▸ DOCUMENT SEGMENT:

-- begin --

Skip to content

Module 1.2: Docker Fundamentals

Complexity: [MEDIUM] - Hands-on practice required

Time to Complete: 45-50 minutes

Prerequisites: Module 1 (What Are Containers?)


After this module, you will be able to:

  • Build a Docker image from a Dockerfile and explain what each instruction does
  • Run containers with port mapping, environment variables, and volume mounts
  • Debug a failing container by reading logs and exec-ing into it
  • Explain the image layer system and why layer ordering matters for build speed

Docker is the most common tool for building container images. Even though Kubernetes doesn’t use Docker as its runtime anymore, Docker remains the standard for:

  • Building container images
  • Local development
  • Testing and debugging

You need “just enough” Docker to understand Kubernetes—not Docker mastery.


Terminal window
# Install Docker Desktop
# Download from https://docker.com/products/docker-desktop
# Or use Homebrew:
brew install --cask docker
Terminal window
# Official installation
curl -fsSL https://get.docker.com -o get-docker.sh
sudo sh get-docker.sh
sudo usermod -aG docker $USER
# Log out and back in for group changes
Terminal window
docker --version
# Docker version 29.x.x, build xxxxx
docker run hello-world
# Should show "Hello from Docker!" message

Pause and predict: When you run the command below, what happens if port 8080 on your host machine is already in use by another application? The command will fail because Docker cannot bind to an already occupied host port. You would need to choose a different host port, like -p 8081:80.

Terminal window
# Run nginx (a web server)
docker run -d --name my-nginx -p 8080:80 nginx
# What happened:
# - Pulled nginx image from Docker Hub
# - Created a container from the image
# - Started the container in detached mode (-d)
# - Named the container "my-nginx" (--name)
# - Mapped port 8080 (host) to port 80 (container)

-- end --

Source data

-- begin --

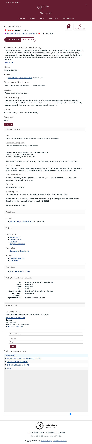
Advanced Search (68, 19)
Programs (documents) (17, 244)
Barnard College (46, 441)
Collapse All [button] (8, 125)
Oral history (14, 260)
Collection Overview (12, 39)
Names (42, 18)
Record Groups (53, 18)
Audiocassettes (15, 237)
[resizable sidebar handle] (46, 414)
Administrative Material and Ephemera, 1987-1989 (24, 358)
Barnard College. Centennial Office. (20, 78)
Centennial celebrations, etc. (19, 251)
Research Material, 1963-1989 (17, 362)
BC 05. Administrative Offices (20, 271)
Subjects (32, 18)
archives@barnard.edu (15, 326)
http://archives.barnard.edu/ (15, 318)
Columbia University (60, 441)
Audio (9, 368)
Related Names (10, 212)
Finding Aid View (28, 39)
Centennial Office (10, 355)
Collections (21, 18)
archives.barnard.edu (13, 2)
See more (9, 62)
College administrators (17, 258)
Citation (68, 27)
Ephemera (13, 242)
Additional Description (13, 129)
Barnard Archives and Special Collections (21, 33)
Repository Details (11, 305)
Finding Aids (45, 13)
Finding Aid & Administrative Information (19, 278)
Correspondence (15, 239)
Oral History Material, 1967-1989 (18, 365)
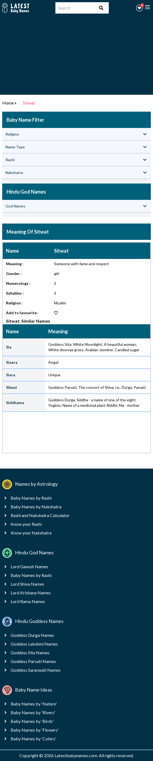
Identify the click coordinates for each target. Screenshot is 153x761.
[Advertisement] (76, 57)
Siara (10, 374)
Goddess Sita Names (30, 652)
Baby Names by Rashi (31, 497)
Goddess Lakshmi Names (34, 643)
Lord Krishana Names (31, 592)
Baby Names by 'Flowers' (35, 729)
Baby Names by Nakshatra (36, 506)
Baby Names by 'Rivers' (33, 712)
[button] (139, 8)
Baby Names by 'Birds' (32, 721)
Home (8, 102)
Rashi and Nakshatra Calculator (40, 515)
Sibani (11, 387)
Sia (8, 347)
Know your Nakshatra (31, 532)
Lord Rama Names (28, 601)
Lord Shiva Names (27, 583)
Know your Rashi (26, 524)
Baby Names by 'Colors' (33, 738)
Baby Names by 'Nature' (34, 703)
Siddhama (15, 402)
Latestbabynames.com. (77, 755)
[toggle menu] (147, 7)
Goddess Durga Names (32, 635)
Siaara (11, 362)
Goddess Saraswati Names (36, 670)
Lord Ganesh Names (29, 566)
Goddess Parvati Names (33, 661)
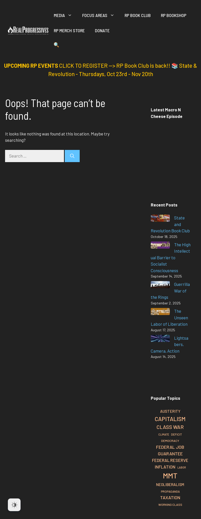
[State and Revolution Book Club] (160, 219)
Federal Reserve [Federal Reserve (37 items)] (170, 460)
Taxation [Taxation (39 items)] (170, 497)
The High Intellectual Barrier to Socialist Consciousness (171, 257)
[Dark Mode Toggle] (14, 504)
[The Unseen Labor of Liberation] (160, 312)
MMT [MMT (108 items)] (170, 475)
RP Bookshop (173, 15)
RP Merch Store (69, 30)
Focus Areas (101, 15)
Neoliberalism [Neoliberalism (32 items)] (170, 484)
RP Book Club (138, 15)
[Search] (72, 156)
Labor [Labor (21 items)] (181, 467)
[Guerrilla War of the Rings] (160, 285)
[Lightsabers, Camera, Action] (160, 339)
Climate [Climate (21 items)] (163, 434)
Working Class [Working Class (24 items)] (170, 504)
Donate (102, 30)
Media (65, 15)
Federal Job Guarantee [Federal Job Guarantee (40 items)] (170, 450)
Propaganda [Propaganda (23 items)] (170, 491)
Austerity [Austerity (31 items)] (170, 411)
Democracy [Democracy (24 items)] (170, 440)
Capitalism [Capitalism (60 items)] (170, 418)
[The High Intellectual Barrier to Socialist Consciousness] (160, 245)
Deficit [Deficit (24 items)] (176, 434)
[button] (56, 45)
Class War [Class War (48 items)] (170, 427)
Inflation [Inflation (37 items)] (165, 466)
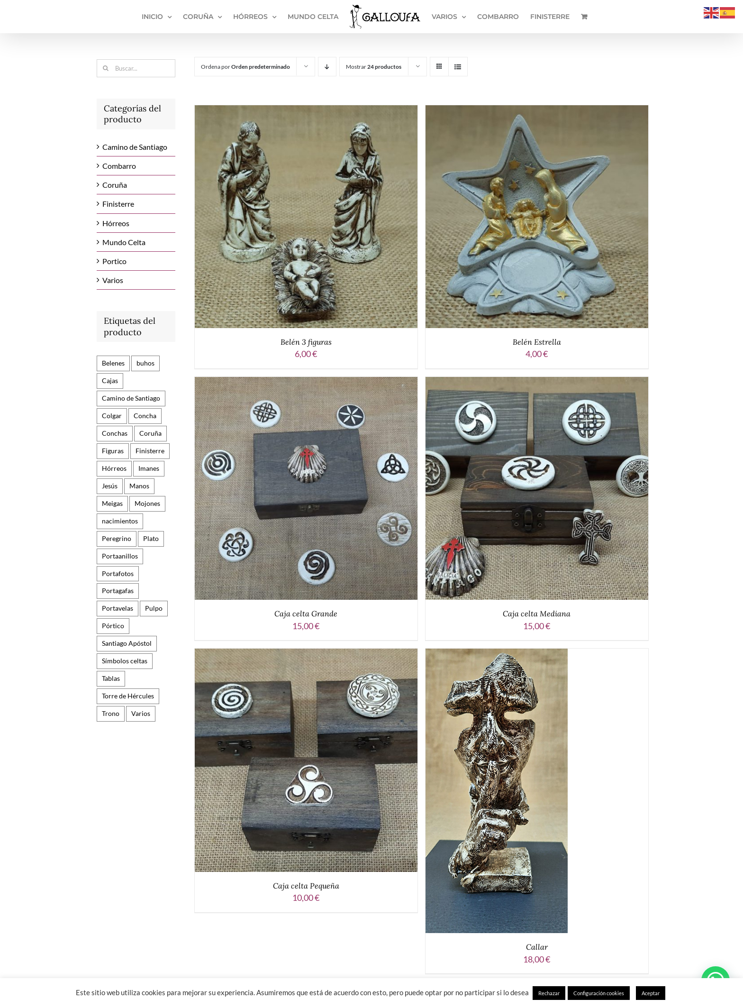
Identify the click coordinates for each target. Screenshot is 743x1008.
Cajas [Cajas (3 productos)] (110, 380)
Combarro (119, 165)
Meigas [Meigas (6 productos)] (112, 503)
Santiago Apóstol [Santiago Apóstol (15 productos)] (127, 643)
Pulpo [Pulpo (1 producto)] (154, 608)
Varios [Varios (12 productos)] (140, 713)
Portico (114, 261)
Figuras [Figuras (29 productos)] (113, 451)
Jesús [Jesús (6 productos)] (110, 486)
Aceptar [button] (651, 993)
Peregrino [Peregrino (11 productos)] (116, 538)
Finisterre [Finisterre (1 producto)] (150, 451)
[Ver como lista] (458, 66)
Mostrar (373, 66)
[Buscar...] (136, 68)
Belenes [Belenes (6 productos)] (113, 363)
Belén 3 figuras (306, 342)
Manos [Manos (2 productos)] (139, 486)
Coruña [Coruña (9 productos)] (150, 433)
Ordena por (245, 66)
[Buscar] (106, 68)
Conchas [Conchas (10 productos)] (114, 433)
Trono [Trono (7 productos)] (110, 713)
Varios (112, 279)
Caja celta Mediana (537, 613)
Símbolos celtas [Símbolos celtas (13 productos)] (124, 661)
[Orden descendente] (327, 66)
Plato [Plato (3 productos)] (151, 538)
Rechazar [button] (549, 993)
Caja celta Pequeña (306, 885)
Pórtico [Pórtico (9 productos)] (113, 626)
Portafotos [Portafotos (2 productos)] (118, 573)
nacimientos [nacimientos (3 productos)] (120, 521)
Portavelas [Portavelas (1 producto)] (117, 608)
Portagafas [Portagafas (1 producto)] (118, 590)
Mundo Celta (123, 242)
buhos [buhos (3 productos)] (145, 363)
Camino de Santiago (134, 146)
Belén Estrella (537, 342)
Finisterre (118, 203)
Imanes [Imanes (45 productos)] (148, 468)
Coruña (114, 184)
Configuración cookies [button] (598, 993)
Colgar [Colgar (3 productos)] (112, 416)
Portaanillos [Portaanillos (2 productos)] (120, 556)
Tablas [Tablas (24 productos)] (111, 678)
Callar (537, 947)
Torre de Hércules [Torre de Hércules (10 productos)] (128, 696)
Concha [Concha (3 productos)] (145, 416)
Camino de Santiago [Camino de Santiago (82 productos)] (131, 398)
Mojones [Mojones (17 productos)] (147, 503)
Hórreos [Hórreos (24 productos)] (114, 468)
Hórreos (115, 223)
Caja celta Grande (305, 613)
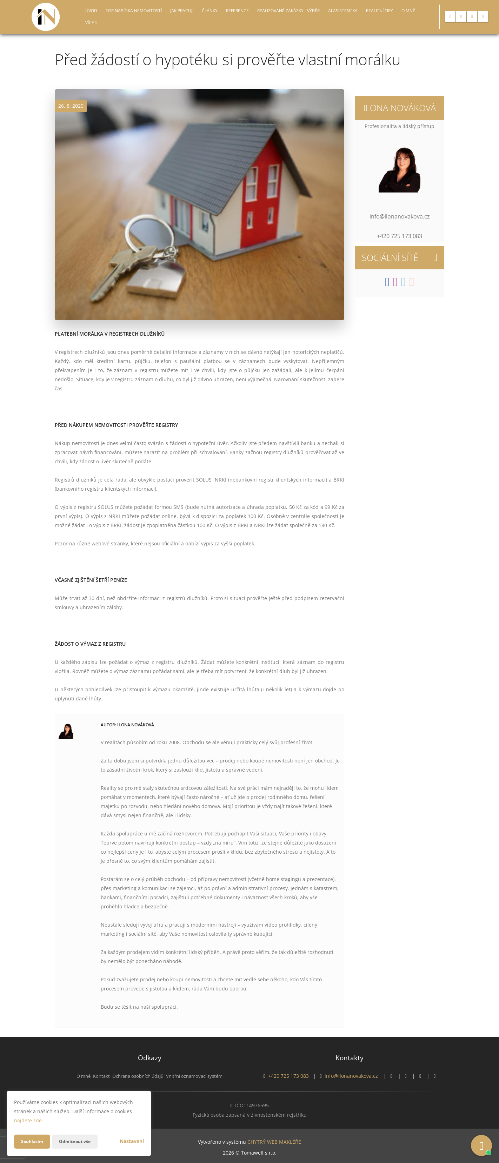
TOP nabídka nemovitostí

-- end --

▸ PROBLEM SET:
#1 Can you write out the Docker fundamentals module in full, word for word?
#2 Could you put the lines of the records from the one holding "Combarro (119, 165)" through the one holding "Colgar [Colgar (3 productos)] (112, 416)", inclusive, into a Markdown table with the columns Row and Line, leaving out any blank lines?
The text and the records have no connection to each other.

▸ RESULTS FOR THE EXERCISE:
#1
Skip to content

Module 1.2: Docker Fundamentals

Complexity: [MEDIUM] - Hands-on practice required

Time to Complete: 45-50 minutes

Prerequisites: Module 1 (What Are Containers?)


After this module, you will be able to:

  • Build a Docker image from a Dockerfile and explain what each instruction does
  • Run containers with port mapping, environment variables, and volume mounts
  • Debug a failing container by reading logs and exec-ing into it
  • Explain the image layer system and why layer ordering matters for build speed

Docker is the most common tool for building container images. Even though Kubernetes doesn’t use Docker as its runtime anymore, Docker remains the standard for:

  • Building container images
  • Local development
  • Testing and debugging

You need “just enough” Docker to understand Kubernetes—not Docker mastery.


Terminal window
# Install Docker Desktop
# Download from https://docker.com/products/docker-desktop
# Or use Homebrew:
brew install --cask docker
Terminal window
# Official installation
curl -fsSL https://get.docker.com -o get-docker.sh
sudo sh get-docker.sh
sudo usermod -aG docker $USER
# Log out and back in for group changes
Terminal window
docker --version
# Docker version 29.x.x, build xxxxx
docker run hello-world
# Should show "Hello from Docker!" message

Pause and predict: When you run the command below, what happens if port 8080 on your host machine is already in use by another application? The command will fail because Docker cannot bind to an already occupied host port. You would need to choose a different host port, like -p 8081:80.

Terminal window
# Run nginx (a web server)
docker run -d --name my-nginx -p 8080:80 nginx
# What happened:
# - Pulled nginx image from Docker Hub
# - Created a container from the image
# - Started the container in detached mode (-d)
# - Named the container "my-nginx" (--name)
# - Mapped port 8080 (host) to port 80 (container)

#2
| Row | Line |
|---|---|
| 1 | Combarro (119, 165) |
| 2 | Meigas [Meigas (6 productos)] (112, 503) |
| 3 | Santiago Apóstol [Santiago Apóstol (15 productos)] (127, 643) |
| 4 | Pulpo [Pulpo (1 producto)] (154, 608) |
| 5 | Varios [Varios (12 productos)] (140, 713) |
| 6 | Portico (114, 261) |
| 7 | Figuras [Figuras (29 productos)] (113, 451) |
| 8 | Jesús [Jesús (6 productos)] (110, 486) |
| 9 | Aceptar [button] (651, 993) |
| 10 | Peregrino [Peregrino (11 productos)] (116, 538) |
| 11 | Finisterre [Finisterre (1 producto)] (150, 451) |
| 12 | [Ver como lista] (458, 66) |
| 13 | Mostrar (373, 66) |
| 14 | [Buscar...] (136, 68) |
| 15 | Belenes [Belenes (6 productos)] (113, 363) |
| 16 | Belén 3 figuras (306, 342) |
| 17 | Manos [Manos (2 productos)] (139, 486) |
| 18 | Coruña [Coruña (9 productos)] (150, 433) |
| 19 | Ordena por (245, 66) |
| 20 | [Buscar] (106, 68) |
| 21 | Conchas [Conchas (10 productos)] (114, 433) |
| 22 | Trono [Trono (7 productos)] (110, 713) |
| 23 | Varios (112, 279) |
| 24 | Caja celta Mediana (537, 613) |
| 25 | Símbolos celtas [Símbolos celtas (13 productos)] (124, 661) |
| 26 | [Orden descendente] (327, 66) |
| 27 | Plato [Plato (3 productos)] (151, 538) |
| 28 | Rechazar [button] (549, 993) |
| 29 | Caja celta Pequeña (306, 885) |
| 30 | Pórtico [Pórtico (9 productos)] (113, 626) |
| 31 | Portafotos [Portafotos (2 productos)] (118, 573) |
| 32 | nacimientos [nacimientos (3 productos)] (120, 521) |
| 33 | Portavelas [Portavelas (1 producto)] (117, 608) |
| 34 | Portagafas [Portagafas (1 producto)] (118, 590) |
| 35 | Mundo Celta (123, 242) |
| 36 | buhos [buhos (3 productos)] (145, 363) |
| 37 | Camino de Santiago (134, 146) |
| 38 | Belén Estrella (537, 342) |
| 39 | Finisterre (118, 203) |
| 40 | Imanes [Imanes (45 productos)] (148, 468) |
| 41 | Coruña (114, 184) |
| 42 | Configuración cookies [button] (598, 993) |
| 43 | Colgar [Colgar (3 productos)] (112, 416) |